Akira Agarkar Yamada is 15 and has never shot and killed anyone.

Akira Agarkar Yamada is 25 and almost shoots and kills an alien.

Akira Agarkar Yamada is still 25 and is unfamiliar with guilt like this.

Akira knows the Bermuda Syndrome firsthand. He can vaguely remember a youth of moderate wealth, but his clearest memory is blinking awake on his father's lavish yacht, thousands of miles out from where they began. And of being alone on that boat, living off of whatever had been in the galley until DUCK found him. He was 15 years old, then. He didn't know his own name, didn't know how he got there. It takes him 3 years to remember it; his name, his life Before, and by then he's already an agent, already too entrenched in the organization to go back. His name was never Akira, but that's the one he chose before he remembered, and it's the one he keeps.

After DUCK found him and discovered he had no memories, they recruited him. He swallows the story about aliens easily, because he has no other explanation for his circumstance, and because it makes sense, in an odd way. So he accepts, because there's nothing else in the world for him anymore, nothing else for a boy with nothing in his head besides an empty boat. He does his job, he goes undercover and to his mild surprise, there are aliens he meets, and convinces to go back to where they came from. They don't usually bolt or try to hurt him, and no alien exerts the same strange power of the thing in the ocean. He doesn't care, though, about any of it until he remembers Before.

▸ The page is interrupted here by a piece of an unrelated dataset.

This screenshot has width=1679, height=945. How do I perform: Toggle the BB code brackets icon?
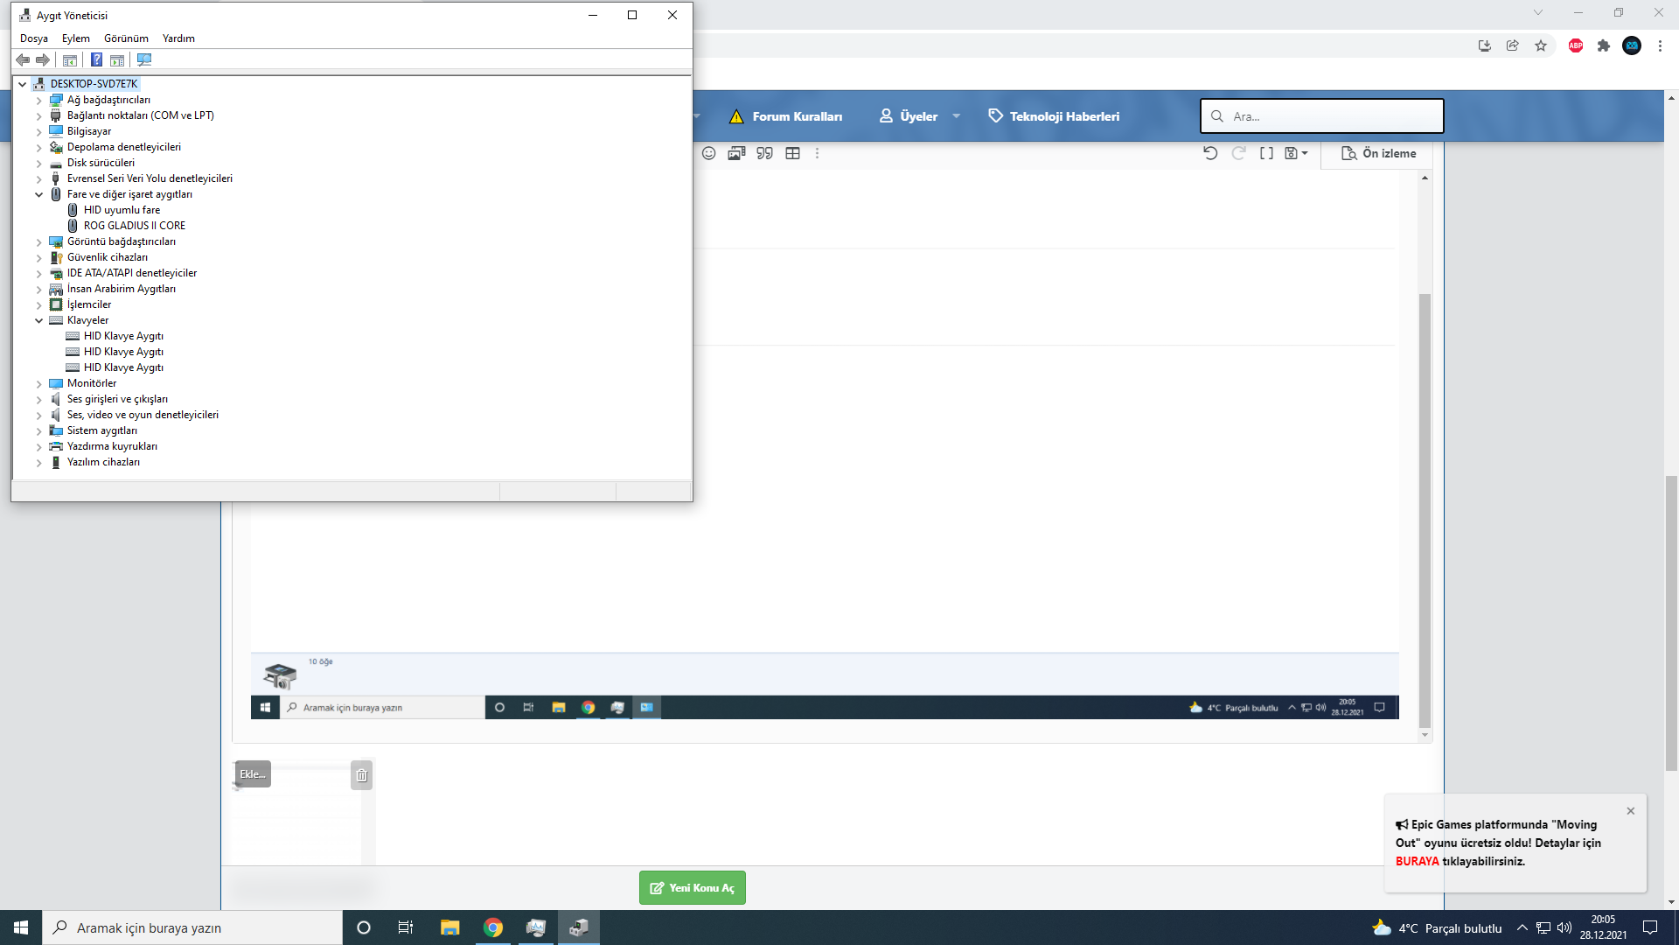[1266, 153]
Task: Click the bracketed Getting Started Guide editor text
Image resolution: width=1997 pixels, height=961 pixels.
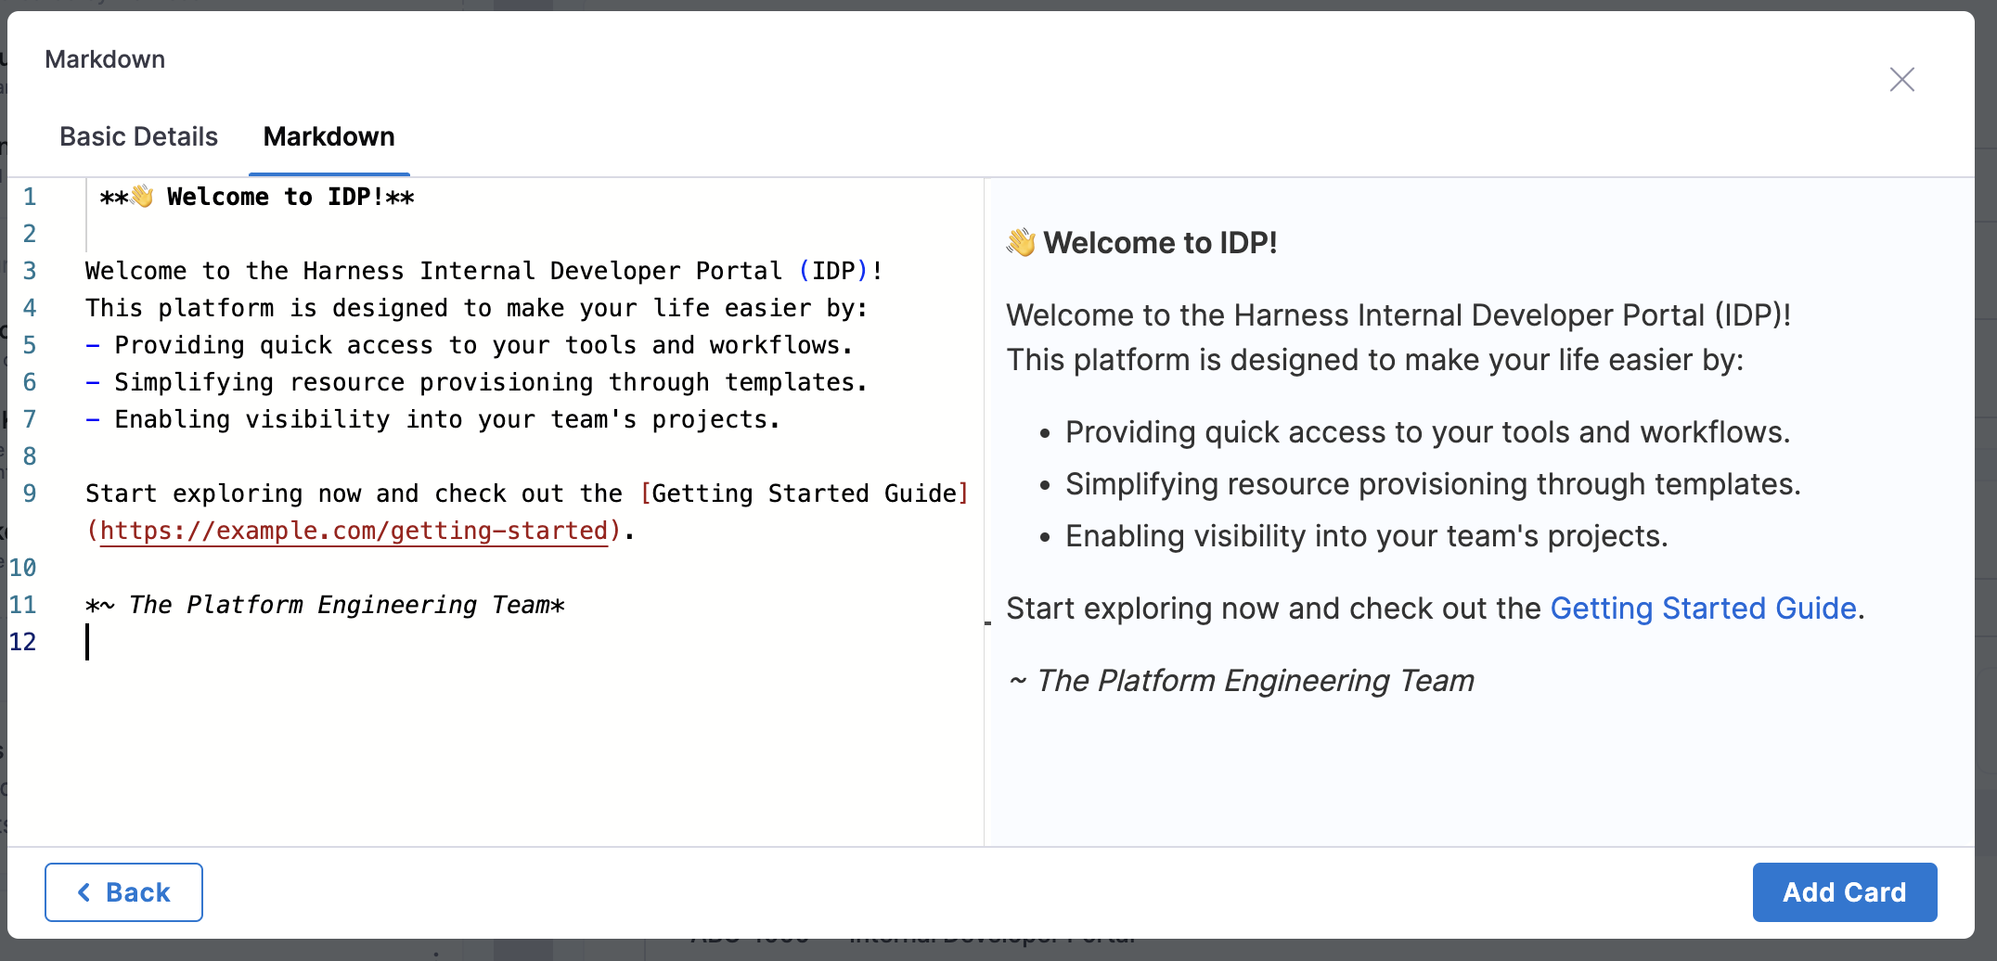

It comes in bits and pieces, at first. He remembers he has a little brother, and his chest hurts. He turns 18 and dreams about his mother. Eventually he can remember more and more and then the bigger picture paints itself in full, and the last thing to come is his name. But he no longer has the capacity to feel sad for any of it, so he keeps calling himself Akira. He gets angry, sometimes, because he can't go back, and in part is angry because he isn't sad, because he can't be sad anymore.

So he storms into Headquarters after everything returns to him and demands to be told the truth, entirely and in full. George Ace smiles and takes him into the room where the leaders meet and shows him what DUCK is really for. It's the first time he ever hears the phrase "Bermuda Syndrome". He's promoted on the spot for "showing enthusiasm for the cause" and allowed to work on The Real Case.

He gets his duck later that week, and names her Tapioca. He takes her everywhere with him, even on investigations, and loves her like most people love their dogs. The anger subdues itself over time. Having Tapioca helps greatly, and it makes him feel a bit silly that the happiest thing in his life is being overly indulgent to his pet duck. And anyways, she stops being his pet and becomes his friend after about a year. But the determination to stop whatever is causing the Bermuda Syndrome remains.

Akira Agarkar Yamada is 21 when he discovers that to date, he is the only person who's long-term memory has been affected by the Bermuda Syndrome. And that's when everything changes.